__Exercise objective__.
For this exercise, write out exactly the lines from the line containing "Open settings gear for server profile" through the last line of the records, and no other lines.
+++++
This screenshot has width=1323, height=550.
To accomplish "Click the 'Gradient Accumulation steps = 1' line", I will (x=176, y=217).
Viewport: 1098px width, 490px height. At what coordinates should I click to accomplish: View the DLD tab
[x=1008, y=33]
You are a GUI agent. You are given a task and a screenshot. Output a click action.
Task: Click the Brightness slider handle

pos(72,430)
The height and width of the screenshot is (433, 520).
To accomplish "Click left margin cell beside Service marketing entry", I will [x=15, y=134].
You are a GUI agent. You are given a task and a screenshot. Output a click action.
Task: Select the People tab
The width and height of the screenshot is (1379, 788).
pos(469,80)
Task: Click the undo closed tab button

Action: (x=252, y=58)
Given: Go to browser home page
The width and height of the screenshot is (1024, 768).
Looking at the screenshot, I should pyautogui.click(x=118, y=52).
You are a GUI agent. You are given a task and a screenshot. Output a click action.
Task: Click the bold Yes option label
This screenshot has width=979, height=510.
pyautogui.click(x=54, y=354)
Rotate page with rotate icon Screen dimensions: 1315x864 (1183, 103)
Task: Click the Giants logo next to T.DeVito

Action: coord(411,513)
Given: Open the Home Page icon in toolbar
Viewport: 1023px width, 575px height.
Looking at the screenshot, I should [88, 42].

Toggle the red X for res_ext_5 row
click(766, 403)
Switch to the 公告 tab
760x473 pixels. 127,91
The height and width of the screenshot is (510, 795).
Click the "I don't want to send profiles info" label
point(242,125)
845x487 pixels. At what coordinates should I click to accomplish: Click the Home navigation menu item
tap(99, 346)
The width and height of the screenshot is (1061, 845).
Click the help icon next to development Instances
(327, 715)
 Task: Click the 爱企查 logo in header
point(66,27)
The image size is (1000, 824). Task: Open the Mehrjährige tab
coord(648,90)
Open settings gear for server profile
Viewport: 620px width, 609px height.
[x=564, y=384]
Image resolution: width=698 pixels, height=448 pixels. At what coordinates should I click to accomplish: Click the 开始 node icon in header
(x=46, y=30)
+++++
__Reply to the task__.
Open settings gear for server profile
Viewport: 620px width, 609px height.
[x=564, y=384]
Image resolution: width=698 pixels, height=448 pixels. At what coordinates should I click to accomplish: Click the 开始 node icon in header
(x=46, y=30)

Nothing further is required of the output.